Given problem A | In the item position entries below, lay out as a JSON list of strings, one string per line with blank lines omitted, the lines starting with the line containing "You are a computer-use agent. Viewport: 739px" and going on through the line containing "Action: (319, 60)", both included.

Document excerpt |
--------------------------------------------------
About the job
P-188
At Databricks, we are on a mission to fundamentally transform the data lifecycle, simplifying processes from data ingestion to ETL, Business Intelligence (BI), and extending to Machine Learning (ML) and Artificial Intelligence (AI) through a unified platform. We envision a future where traditional data warehouse architectures are replaced by innovative solutions like the Lakehouse architecture (CIDR 2021 paper), which integrate data warehousing and advanced analytics, effectively addressing critical challenges such as data staleness, reliability, cost of ownership, data lock-in, and limited use-case support.
To turn this vision into reality, we are developing a next-generation decoupled query engine and structured storage system designed to surpass specialized data warehouses in relational query performance while maintaining the versatility of general-purpose systems like Apache Spark™. This system is intended to support a wide array of workloads, from ETL processes to data science applications.
As a member of our team, you will engage in one or more of the following areas, contributing to the design and implementation of cutting-edge systems that redefine industry standards:
- Query compilation and optimization
- Distributed query execution and scheduling
- Vectorized execution engine
- Data security measures
- Resource management strategies
- Transaction coordination processes
- Efficient storage structures (encodings, indexes)
- Automatic physical data optimization techniques
--------------------------------------------------
Given problem B | According to the job description, which paper is cited for the Lakehouse architecture?

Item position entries
--------------------------------------------------
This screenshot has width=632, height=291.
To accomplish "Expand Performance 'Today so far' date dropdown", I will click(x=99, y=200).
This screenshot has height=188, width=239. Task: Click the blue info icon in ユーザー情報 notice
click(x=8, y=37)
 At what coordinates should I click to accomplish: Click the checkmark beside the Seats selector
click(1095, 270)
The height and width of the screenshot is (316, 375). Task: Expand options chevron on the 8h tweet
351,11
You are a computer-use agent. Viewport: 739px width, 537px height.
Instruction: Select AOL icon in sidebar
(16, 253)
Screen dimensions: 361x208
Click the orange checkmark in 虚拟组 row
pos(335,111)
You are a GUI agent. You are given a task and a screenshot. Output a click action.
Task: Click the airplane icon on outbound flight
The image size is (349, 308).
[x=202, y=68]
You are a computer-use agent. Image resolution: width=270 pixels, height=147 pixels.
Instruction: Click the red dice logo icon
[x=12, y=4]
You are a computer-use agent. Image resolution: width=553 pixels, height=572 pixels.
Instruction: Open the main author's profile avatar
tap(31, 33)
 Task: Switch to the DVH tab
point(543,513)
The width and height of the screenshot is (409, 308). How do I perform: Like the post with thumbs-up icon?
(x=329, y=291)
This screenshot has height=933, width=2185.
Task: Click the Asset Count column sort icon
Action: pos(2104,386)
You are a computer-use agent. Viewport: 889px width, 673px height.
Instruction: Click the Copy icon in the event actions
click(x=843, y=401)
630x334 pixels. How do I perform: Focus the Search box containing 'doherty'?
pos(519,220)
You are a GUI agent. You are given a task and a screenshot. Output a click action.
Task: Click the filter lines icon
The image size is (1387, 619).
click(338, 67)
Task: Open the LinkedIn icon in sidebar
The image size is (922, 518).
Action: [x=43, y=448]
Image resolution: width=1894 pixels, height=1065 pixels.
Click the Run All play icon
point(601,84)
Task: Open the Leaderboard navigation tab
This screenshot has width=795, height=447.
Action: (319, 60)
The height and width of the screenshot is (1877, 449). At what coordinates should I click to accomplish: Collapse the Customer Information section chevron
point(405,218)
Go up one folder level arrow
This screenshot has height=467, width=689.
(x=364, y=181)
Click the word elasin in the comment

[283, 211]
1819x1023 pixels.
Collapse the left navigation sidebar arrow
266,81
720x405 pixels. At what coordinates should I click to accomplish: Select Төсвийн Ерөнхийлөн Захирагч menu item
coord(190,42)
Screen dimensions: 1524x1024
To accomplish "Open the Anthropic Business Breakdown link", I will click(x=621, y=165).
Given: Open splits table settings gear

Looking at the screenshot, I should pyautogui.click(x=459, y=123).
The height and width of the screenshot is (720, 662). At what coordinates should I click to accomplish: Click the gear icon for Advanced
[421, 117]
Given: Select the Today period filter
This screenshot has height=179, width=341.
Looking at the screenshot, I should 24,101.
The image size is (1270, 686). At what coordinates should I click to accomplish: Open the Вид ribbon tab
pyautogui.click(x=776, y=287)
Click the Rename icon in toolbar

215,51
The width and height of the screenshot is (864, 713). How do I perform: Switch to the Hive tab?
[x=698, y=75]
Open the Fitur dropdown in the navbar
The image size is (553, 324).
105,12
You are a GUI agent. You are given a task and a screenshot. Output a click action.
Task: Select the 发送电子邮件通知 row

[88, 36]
--------------------------------------------------
Finished answer A |
[
  "You are a computer-use agent. Viewport: 739px width, 537px height.",
  "Instruction: Select AOL icon in sidebar",
  "(16, 253)",
  "Screen dimensions: 361x208",
  "Click the orange checkmark in 虚拟组 row",
  "pos(335,111)",
  "You are a GUI agent. You are given a task and a screenshot. Output a click action.",
  "Task: Click the airplane icon on outbound flight",
  "The image size is (349, 308).",
  "[x=202, y=68]",
  "You are a computer-use agent. Image resolution: width=270 pixels, height=147 pixels.",
  "Instruction: Click the red dice logo icon",
  "[x=12, y=4]",
  "You are a computer-use agent. Image resolution: width=553 pixels, height=572 pixels.",
  "Instruction: Open the main author's profile avatar",
  "tap(31, 33)",
  " Task: Switch to the DVH tab",
  "point(543,513)",
  "The width and height of the screenshot is (409, 308). How do I perform: Like the post with thumbs-up icon?",
  "(x=329, y=291)",
  "This screenshot has height=933, width=2185.",
  "Task: Click the Asset Count column sort icon",
  "Action: pos(2104,386)",
  "You are a computer-use agent. Viewport: 889px width, 673px height.",
  "Instruction: Click the Copy icon in the event actions",
  "click(x=843, y=401)",
  "630x334 pixels. How do I perform: Focus the Search box containing 'doherty'?",
  "pos(519,220)",
  "You are a GUI agent. You are given a task and a screenshot. Output a click action.",
  "Task: Click the filter lines icon",
  "The image size is (1387, 619).",
  "click(338, 67)",
  "Task: Open the LinkedIn icon in sidebar",
  "The image size is (922, 518).",
  "Action: [x=43, y=448]",
  "Image resolution: width=1894 pixels, height=1065 pixels.",
  "Click the Run All play icon",
  "point(601,84)",
  "Task: Open the Leaderboard navigation tab",
  "This screenshot has width=795, height=447.",
  "Action: (319, 60)"
]

Finished answer B | The CIDR 2021 paper.